EXERCISE INPUT section start

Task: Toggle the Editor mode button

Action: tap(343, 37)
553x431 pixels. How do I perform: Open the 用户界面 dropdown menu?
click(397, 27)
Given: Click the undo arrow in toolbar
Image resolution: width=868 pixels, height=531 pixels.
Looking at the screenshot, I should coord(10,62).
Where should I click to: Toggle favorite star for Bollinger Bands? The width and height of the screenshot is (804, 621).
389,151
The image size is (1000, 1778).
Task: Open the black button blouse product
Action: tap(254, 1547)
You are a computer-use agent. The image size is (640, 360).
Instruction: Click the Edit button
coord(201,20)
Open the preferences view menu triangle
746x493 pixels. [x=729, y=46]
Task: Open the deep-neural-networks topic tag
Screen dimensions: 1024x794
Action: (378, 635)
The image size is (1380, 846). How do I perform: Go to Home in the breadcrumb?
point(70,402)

EXERCISE INPUT section end

TASK TO COMPLETE => Copy all the records above precisely.

RESULT BELOW =>
Task: Toggle the Editor mode button

Action: tap(343, 37)
553x431 pixels. How do I perform: Open the 用户界面 dropdown menu?
click(397, 27)
Given: Click the undo arrow in toolbar
Image resolution: width=868 pixels, height=531 pixels.
Looking at the screenshot, I should coord(10,62).
Where should I click to: Toggle favorite star for Bollinger Bands? The width and height of the screenshot is (804, 621).
389,151
The image size is (1000, 1778).
Task: Open the black button blouse product
Action: tap(254, 1547)
You are a computer-use agent. The image size is (640, 360).
Instruction: Click the Edit button
coord(201,20)
Open the preferences view menu triangle
746x493 pixels. [x=729, y=46]
Task: Open the deep-neural-networks topic tag
Screen dimensions: 1024x794
Action: (378, 635)
The image size is (1380, 846). How do I perform: Go to Home in the breadcrumb?
point(70,402)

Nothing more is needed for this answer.